[Stored items]

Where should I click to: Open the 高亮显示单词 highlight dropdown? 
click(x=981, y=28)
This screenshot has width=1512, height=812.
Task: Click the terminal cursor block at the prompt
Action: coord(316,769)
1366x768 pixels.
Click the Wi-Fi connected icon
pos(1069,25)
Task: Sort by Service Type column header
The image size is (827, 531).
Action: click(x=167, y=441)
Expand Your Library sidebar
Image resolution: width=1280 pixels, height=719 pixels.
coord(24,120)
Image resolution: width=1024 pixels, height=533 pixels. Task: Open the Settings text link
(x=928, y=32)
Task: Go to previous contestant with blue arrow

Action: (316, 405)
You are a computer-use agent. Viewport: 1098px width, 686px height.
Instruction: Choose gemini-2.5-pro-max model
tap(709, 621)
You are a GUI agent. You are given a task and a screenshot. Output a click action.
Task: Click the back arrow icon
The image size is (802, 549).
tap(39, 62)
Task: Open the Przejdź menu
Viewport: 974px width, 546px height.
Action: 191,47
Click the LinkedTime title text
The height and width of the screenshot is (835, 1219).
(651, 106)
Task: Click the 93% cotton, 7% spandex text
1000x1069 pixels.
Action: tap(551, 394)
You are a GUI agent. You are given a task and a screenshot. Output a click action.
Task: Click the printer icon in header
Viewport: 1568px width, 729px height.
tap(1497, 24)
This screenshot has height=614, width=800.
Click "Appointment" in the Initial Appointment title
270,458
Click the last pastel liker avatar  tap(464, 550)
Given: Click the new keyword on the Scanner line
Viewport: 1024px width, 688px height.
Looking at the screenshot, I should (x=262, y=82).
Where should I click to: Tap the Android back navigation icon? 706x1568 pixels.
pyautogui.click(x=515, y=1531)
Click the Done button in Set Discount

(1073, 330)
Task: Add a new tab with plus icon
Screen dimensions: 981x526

◆ **Your objective**: Return only what runs from the line containing "Given: Click the" to the last line of the records above, both ends included, exactly as written.

◆ **Response below**:
Given: Click the new keyword on the Scanner line
Viewport: 1024px width, 688px height.
Looking at the screenshot, I should (x=262, y=82).
Where should I click to: Tap the Android back navigation icon? 706x1568 pixels.
pyautogui.click(x=515, y=1531)
Click the Done button in Set Discount

(1073, 330)
Task: Add a new tab with plus icon
Screen dimensions: 981x526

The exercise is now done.